■ EXERCISE INPUTS ■
────────────────────

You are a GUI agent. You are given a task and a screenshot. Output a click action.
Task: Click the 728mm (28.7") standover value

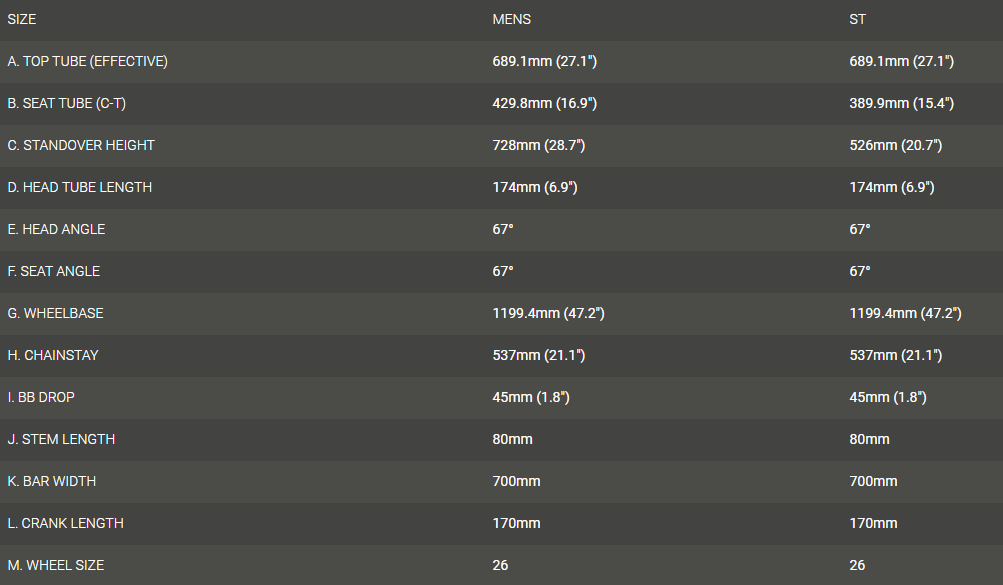[538, 145]
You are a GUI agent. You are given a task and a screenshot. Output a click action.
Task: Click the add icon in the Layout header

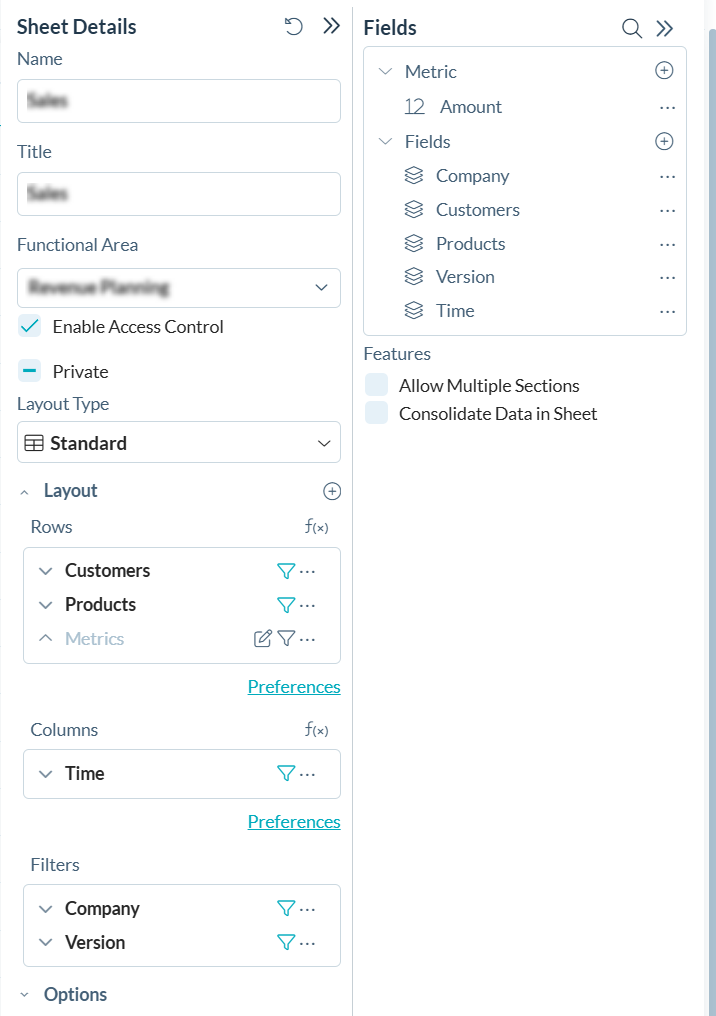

────────────────────

Copy every record exactly as written, leaving out the pictures.

You are a GUI agent. You are given a task and a screenshot. Output a click action.
Task: Click the 728mm (28.7") standover value

[538, 145]
You are a GUI agent. You are given a task and a screenshot. Output a click action.
Task: Click the add icon in the Layout header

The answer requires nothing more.